Data shown =
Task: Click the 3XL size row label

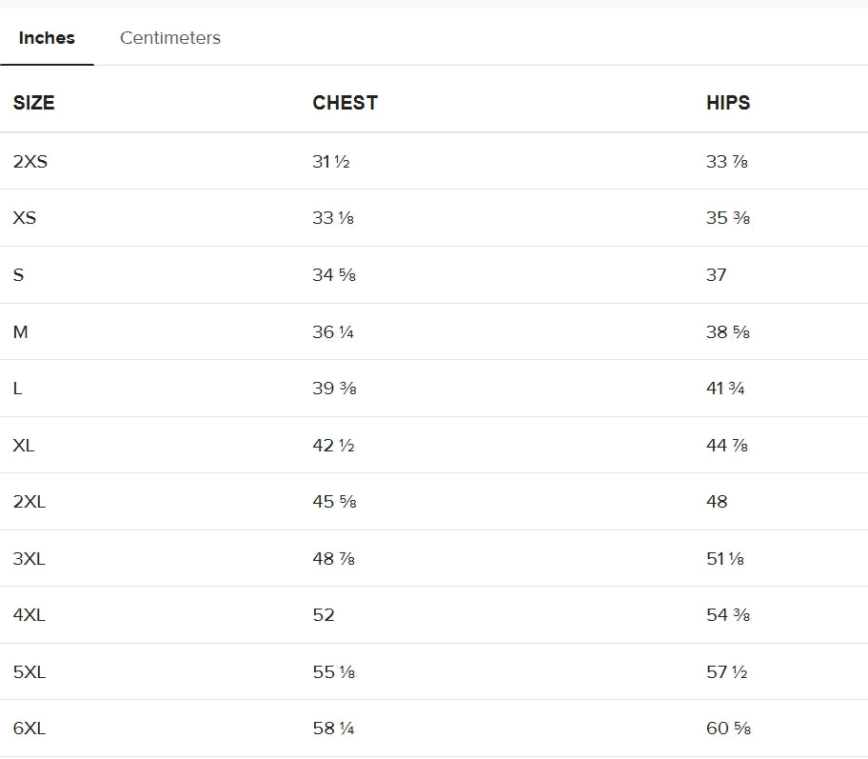Action: [x=30, y=558]
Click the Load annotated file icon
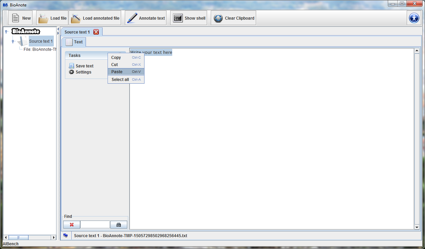Screen dimensions: 425x249 coord(76,18)
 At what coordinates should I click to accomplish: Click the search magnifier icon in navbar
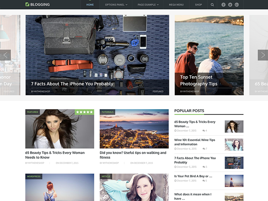pyautogui.click(x=212, y=5)
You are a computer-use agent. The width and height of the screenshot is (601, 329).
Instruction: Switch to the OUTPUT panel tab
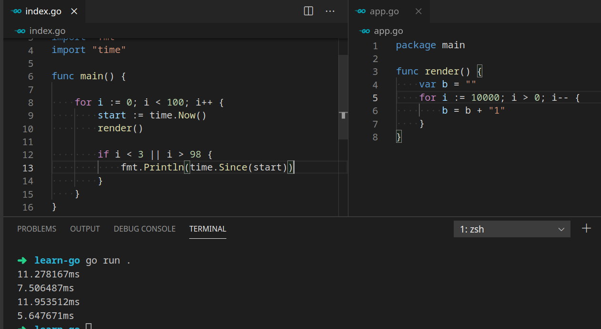85,229
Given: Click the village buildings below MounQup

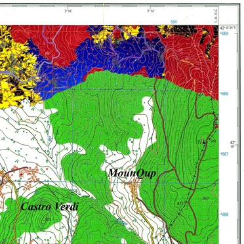Looking at the screenshot, I should pyautogui.click(x=132, y=188).
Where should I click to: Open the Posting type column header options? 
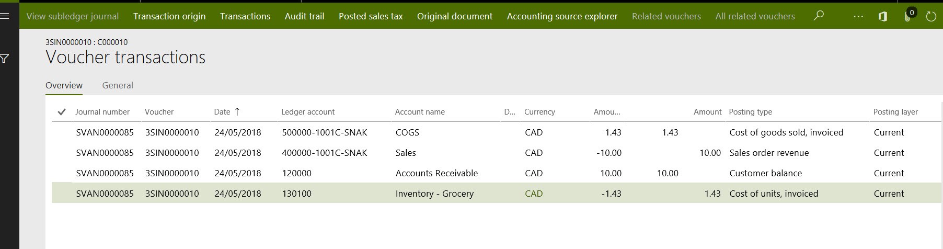[x=750, y=112]
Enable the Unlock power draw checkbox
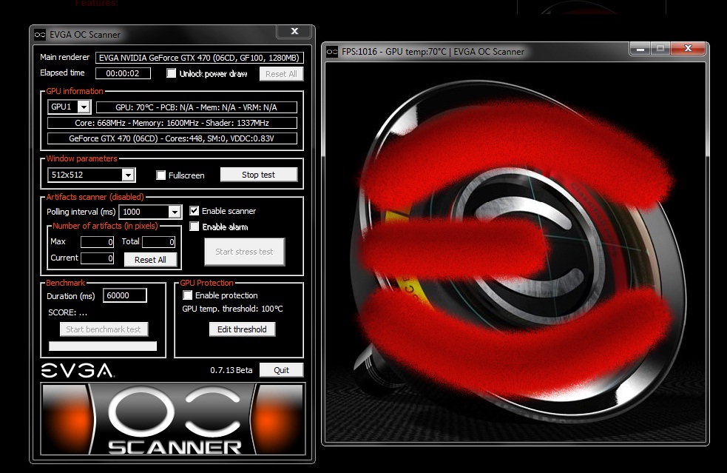727x473 pixels. [172, 73]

What you are asked to do = All lines from the first in the listing above to the line containing "You are a computer-use", inclusive, go in the output exactly as they are; no pictures go in.

Problem solution =
Task: Click the 3XL size row label

Action: [x=30, y=558]
Click the Load annotated file icon
Screen dimensions: 425x249 coord(76,18)
 At what coordinates should I click to accomplish: Click the search magnifier icon in navbar
pyautogui.click(x=212, y=5)
You are a computer-use agent. The width and height of the screenshot is (601, 329).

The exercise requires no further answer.